> [PROBLEM STATEMENT]:
Repeat the data between the lines containing "The image size is (702, 768)." and "Action: point(242,42)", inclusive, leaving out the pictures.

> [MATERIAL SHOWN]:
= = = = =
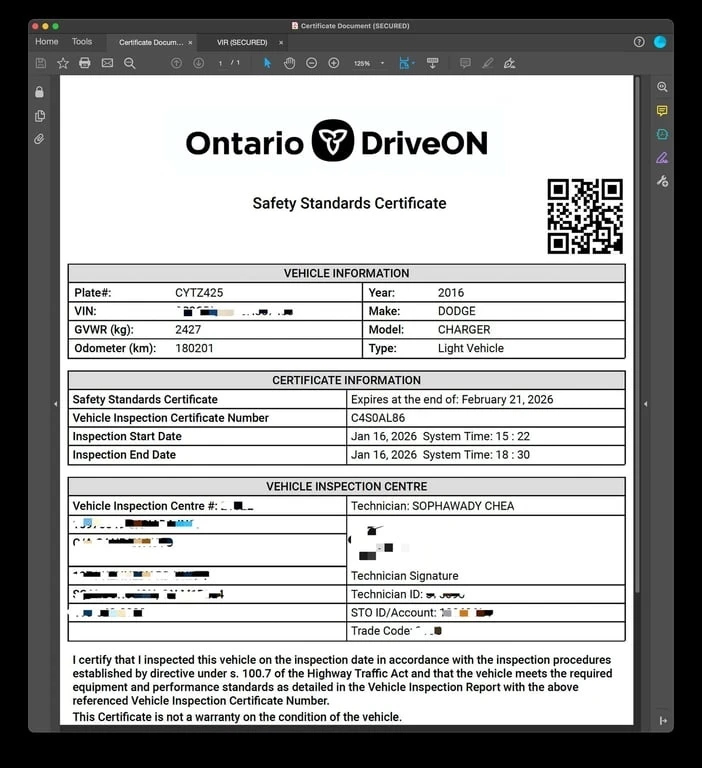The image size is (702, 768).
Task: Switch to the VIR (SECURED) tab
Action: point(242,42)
= = = = =
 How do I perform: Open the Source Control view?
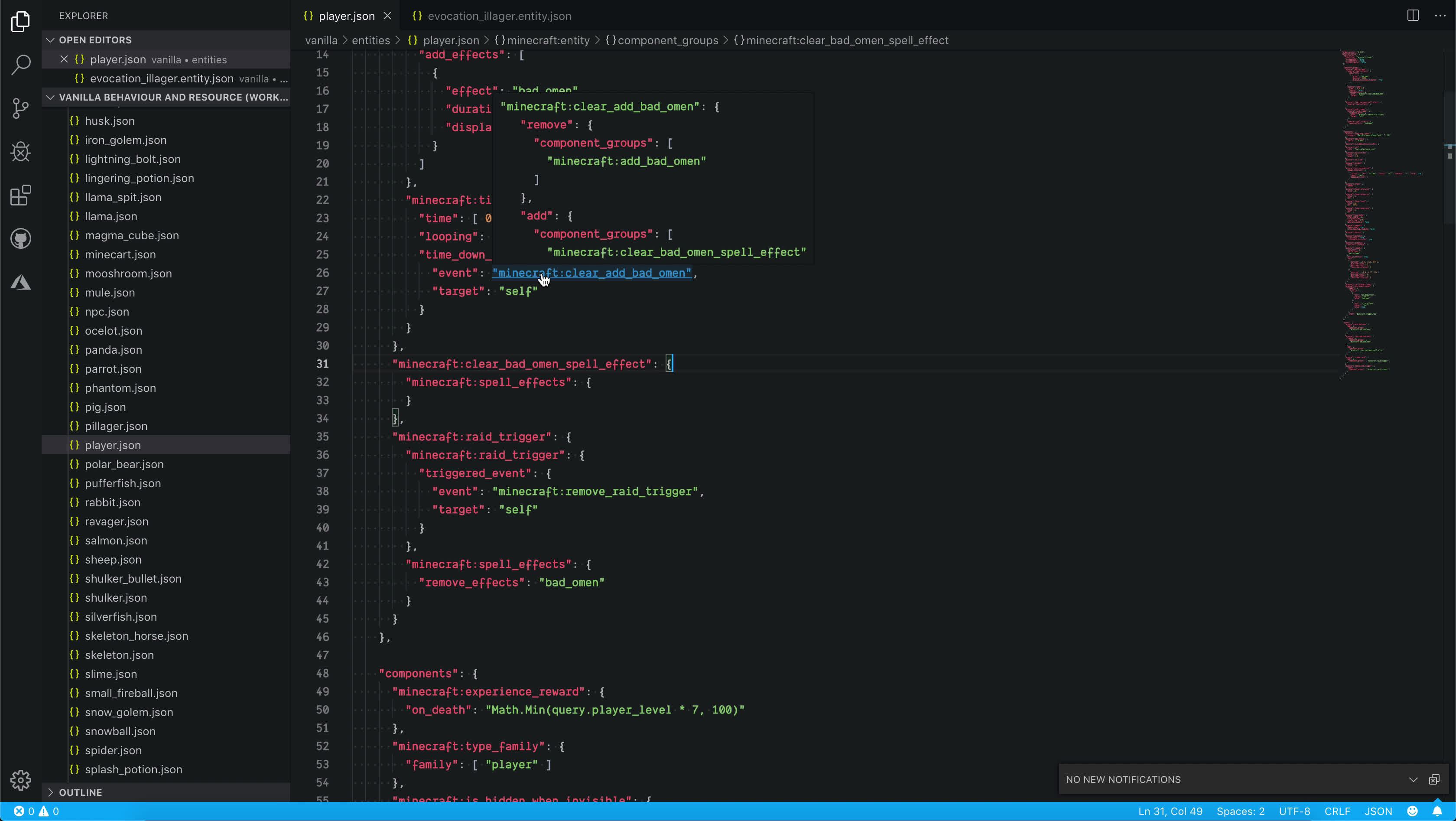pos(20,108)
= = = = =
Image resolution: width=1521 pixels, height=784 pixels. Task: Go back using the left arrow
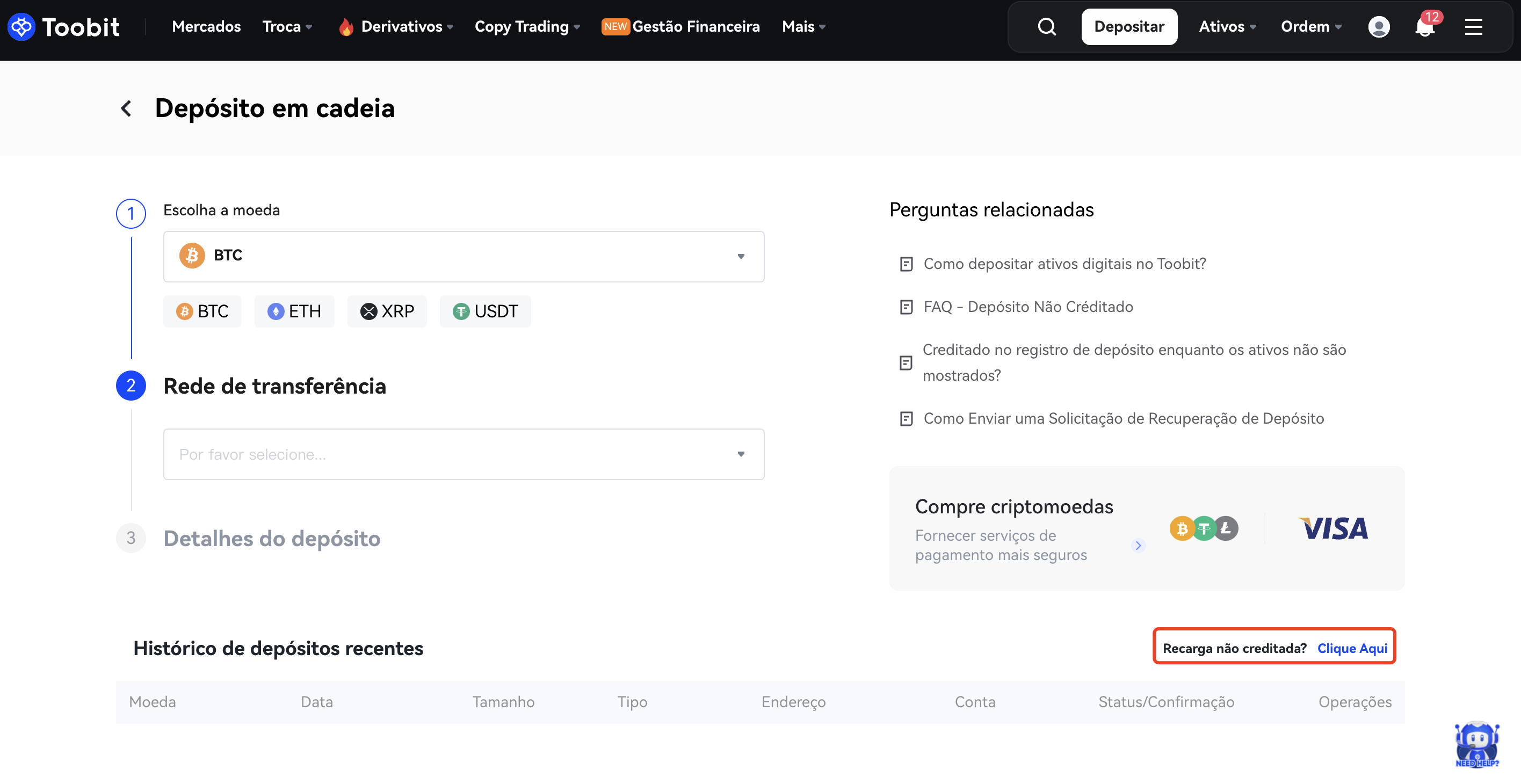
= = = = =
> [TASK SOLUTION]:
The image size is (702, 768).
Task: Switch to the VIR (SECURED) tab
Action: point(242,42)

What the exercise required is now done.